**DIRECTIONS FOR THIS TASK:**
Each entry should be duplicated exactly, with no line missing.

Stored data entries
_ _ _ _ _

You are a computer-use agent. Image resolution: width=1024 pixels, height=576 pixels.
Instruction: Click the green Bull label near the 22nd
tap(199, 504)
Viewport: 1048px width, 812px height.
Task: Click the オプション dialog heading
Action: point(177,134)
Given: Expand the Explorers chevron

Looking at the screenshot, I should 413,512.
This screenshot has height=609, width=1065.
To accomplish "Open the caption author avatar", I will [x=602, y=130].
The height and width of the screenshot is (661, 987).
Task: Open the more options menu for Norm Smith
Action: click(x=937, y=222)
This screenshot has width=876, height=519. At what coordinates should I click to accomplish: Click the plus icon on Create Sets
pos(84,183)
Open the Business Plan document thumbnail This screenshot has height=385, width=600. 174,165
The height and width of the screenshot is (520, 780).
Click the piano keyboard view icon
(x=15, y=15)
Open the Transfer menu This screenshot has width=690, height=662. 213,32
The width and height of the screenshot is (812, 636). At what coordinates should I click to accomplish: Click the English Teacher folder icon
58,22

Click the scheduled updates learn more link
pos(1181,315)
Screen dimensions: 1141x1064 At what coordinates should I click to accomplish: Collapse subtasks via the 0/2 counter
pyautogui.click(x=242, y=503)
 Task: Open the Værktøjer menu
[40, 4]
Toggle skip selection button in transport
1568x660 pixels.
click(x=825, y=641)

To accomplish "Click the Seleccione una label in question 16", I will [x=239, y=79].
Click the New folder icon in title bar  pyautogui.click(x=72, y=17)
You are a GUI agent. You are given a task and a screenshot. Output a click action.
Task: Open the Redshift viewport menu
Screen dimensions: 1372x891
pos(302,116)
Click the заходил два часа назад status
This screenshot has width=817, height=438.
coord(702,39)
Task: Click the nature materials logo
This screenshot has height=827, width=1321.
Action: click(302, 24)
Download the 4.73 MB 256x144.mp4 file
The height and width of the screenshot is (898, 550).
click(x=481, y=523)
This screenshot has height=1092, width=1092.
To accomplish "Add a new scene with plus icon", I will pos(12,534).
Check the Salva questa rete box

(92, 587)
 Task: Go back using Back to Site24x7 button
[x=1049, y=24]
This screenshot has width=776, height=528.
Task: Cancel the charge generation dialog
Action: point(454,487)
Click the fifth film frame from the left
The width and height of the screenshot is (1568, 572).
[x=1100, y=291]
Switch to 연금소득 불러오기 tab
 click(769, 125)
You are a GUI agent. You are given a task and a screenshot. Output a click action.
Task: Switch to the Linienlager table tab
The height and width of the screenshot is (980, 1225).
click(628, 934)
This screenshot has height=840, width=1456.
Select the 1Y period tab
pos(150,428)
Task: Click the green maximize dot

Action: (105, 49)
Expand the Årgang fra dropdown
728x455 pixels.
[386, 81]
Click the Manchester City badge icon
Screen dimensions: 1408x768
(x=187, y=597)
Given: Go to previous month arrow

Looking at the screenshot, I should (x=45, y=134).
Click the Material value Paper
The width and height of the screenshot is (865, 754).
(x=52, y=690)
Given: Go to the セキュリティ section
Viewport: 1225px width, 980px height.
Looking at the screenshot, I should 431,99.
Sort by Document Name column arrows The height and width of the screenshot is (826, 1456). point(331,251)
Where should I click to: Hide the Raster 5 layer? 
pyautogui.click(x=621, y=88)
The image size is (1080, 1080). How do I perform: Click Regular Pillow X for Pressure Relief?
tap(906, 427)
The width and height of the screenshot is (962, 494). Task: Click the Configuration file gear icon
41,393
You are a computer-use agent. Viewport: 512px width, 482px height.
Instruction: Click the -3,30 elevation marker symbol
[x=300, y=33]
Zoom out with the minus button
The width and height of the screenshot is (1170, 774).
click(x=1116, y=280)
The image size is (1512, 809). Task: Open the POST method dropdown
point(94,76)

_ _ _ _ _

**RESULT OF THIS EXERCISE:**
You are a computer-use agent. Image resolution: width=1024 pixels, height=576 pixels.
Instruction: Click the green Bull label near the 22nd
tap(199, 504)
Viewport: 1048px width, 812px height.
Task: Click the オプション dialog heading
Action: point(177,134)
Given: Expand the Explorers chevron

Looking at the screenshot, I should 413,512.
This screenshot has height=609, width=1065.
To accomplish "Open the caption author avatar", I will [x=602, y=130].
The height and width of the screenshot is (661, 987).
Task: Open the more options menu for Norm Smith
Action: click(x=937, y=222)
This screenshot has width=876, height=519. At what coordinates should I click to accomplish: Click the plus icon on Create Sets
pos(84,183)
Open the Business Plan document thumbnail This screenshot has height=385, width=600. 174,165
The height and width of the screenshot is (520, 780).
Click the piano keyboard view icon
(x=15, y=15)
Open the Transfer menu This screenshot has width=690, height=662. 213,32
The width and height of the screenshot is (812, 636). At what coordinates should I click to accomplish: Click the English Teacher folder icon
58,22

Click the scheduled updates learn more link
pos(1181,315)
Screen dimensions: 1141x1064 At what coordinates should I click to accomplish: Collapse subtasks via the 0/2 counter
pyautogui.click(x=242, y=503)
 Task: Open the Værktøjer menu
[40, 4]
Toggle skip selection button in transport
1568x660 pixels.
click(x=825, y=641)

To accomplish "Click the Seleccione una label in question 16", I will [x=239, y=79].
Click the New folder icon in title bar  pyautogui.click(x=72, y=17)
You are a GUI agent. You are given a task and a screenshot. Output a click action.
Task: Open the Redshift viewport menu
Screen dimensions: 1372x891
pos(302,116)
Click the заходил два часа назад status
This screenshot has width=817, height=438.
coord(702,39)
Task: Click the nature materials logo
This screenshot has height=827, width=1321.
Action: click(302, 24)
Download the 4.73 MB 256x144.mp4 file
The height and width of the screenshot is (898, 550).
click(x=481, y=523)
This screenshot has height=1092, width=1092.
To accomplish "Add a new scene with plus icon", I will pos(12,534).
Check the Salva questa rete box

(92, 587)
 Task: Go back using Back to Site24x7 button
[x=1049, y=24]
This screenshot has width=776, height=528.
Task: Cancel the charge generation dialog
Action: point(454,487)
Click the fifth film frame from the left
The width and height of the screenshot is (1568, 572).
[x=1100, y=291]
Switch to 연금소득 불러오기 tab
 click(769, 125)
You are a GUI agent. You are given a task and a screenshot. Output a click action.
Task: Switch to the Linienlager table tab
The height and width of the screenshot is (980, 1225).
click(628, 934)
This screenshot has height=840, width=1456.
Select the 1Y period tab
pos(150,428)
Task: Click the green maximize dot

Action: (105, 49)
Expand the Årgang fra dropdown
728x455 pixels.
[386, 81]
Click the Manchester City badge icon
Screen dimensions: 1408x768
(x=187, y=597)
Given: Go to previous month arrow

Looking at the screenshot, I should (x=45, y=134).
Click the Material value Paper
The width and height of the screenshot is (865, 754).
(x=52, y=690)
Given: Go to the セキュリティ section
Viewport: 1225px width, 980px height.
Looking at the screenshot, I should 431,99.
Sort by Document Name column arrows The height and width of the screenshot is (826, 1456). point(331,251)
Where should I click to: Hide the Raster 5 layer? 
pyautogui.click(x=621, y=88)
The image size is (1080, 1080). How do I perform: Click Regular Pillow X for Pressure Relief?
tap(906, 427)
The width and height of the screenshot is (962, 494). Task: Click the Configuration file gear icon
41,393
You are a computer-use agent. Viewport: 512px width, 482px height.
Instruction: Click the -3,30 elevation marker symbol
[x=300, y=33]
Zoom out with the minus button
The width and height of the screenshot is (1170, 774).
click(x=1116, y=280)
The image size is (1512, 809). Task: Open the POST method dropdown
point(94,76)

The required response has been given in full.